JPH03108672A - Piezoelectric acceleration sensor - Google Patents

Abstract

PURPOSE:To enable attainment of high sensitivity and stabilization of a detection output by a method wherein a thin-film piezoelectric element is stretched and supported in a vibration hole of a fixing part of a detecting member, split electrodes are provided plane-symmetrically on the opposite surfaces of the element and connected in parallel, and a charge of the same polarity is detected therefrom.

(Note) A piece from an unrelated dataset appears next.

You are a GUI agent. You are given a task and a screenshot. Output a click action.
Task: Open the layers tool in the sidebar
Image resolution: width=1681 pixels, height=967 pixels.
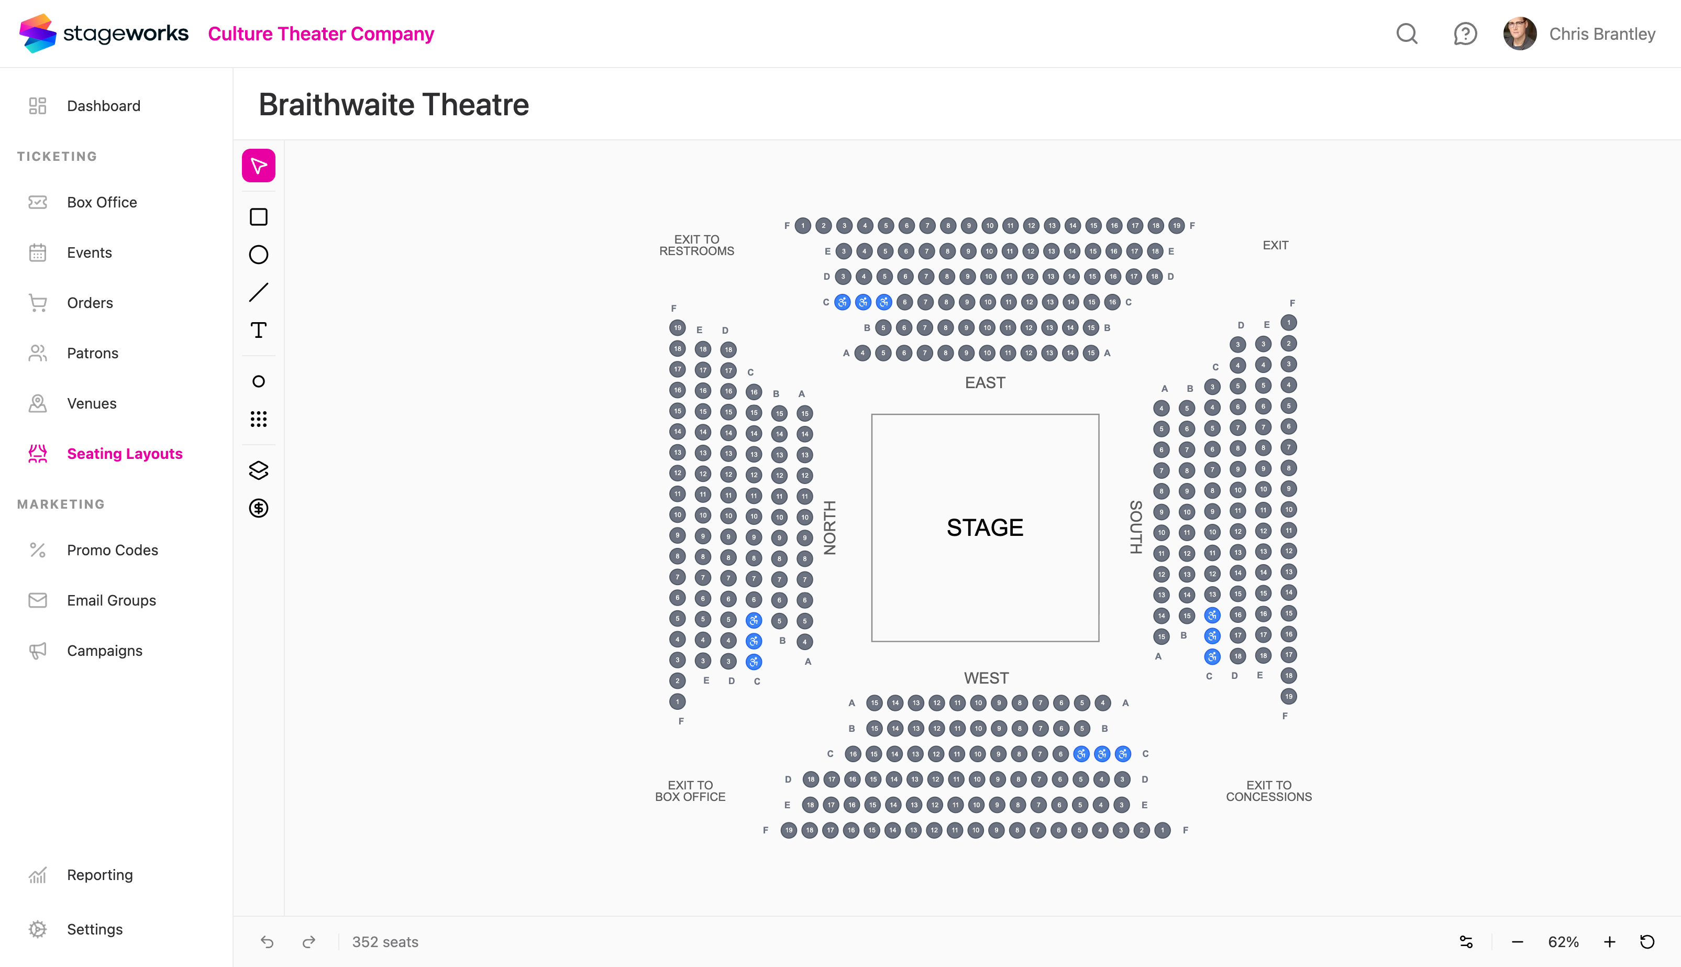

CONSTITUTION:A vibrator 2 composed of a piezoelectric element 3, split electrodes 4A to 4D, a backing material 8 and an adhesive layer 9 is stretched and supported by a fixing part 6 so that the central round hole thereof is concentric with a vibration hole 6a of the fixing part 6. The electrodes 4A to 4D are formed on the surface and the back of the element 3 so that they are combined concentrically and plane-symmetrically. According to this constitution, the hole of the vibrator increases an acceleration detection output, the split electrodes improve the detection output at the time of generation of charges being different in polarity, by simultaneous utilization of the charges of both polarities, a canceling phenomenon is prevented at the time of simultaneous generation of the charges of both polarities, and thus detection sensitivity can be improved.

Description

DETAILED DESCRIPTION OF THE INVENTION [Field of Industrial Application] The present invention relates to a piezoelectric acceleration sensor, and particularly relates to a technique for improving the detection sensitivity of an acceleration sensor and reducing output fluctuations due to the pyroelectric effect. It is.

"Prior Art J Detection of acceleration, which is a physical quantity, is given by F=n+α (where F: force, Il: mass, α: acceleration), and is proportional to the applied force.

Acceleration sensors convert mechanical force (m) into electrical quantity and detect it.This conversion method includes piezoelectric type, servo type,
There are strain gauge types. Among these acceleration sensors, the piezoelectric type is currently the most popular.

A piezoelectric acceleration sensor utilizes a piezoelectric effect that generates an amount of electricity proportional to the magnitude of the force when an external force is applied to a piezoelectric element provided in a detection section and the piezoelectric element is distorted.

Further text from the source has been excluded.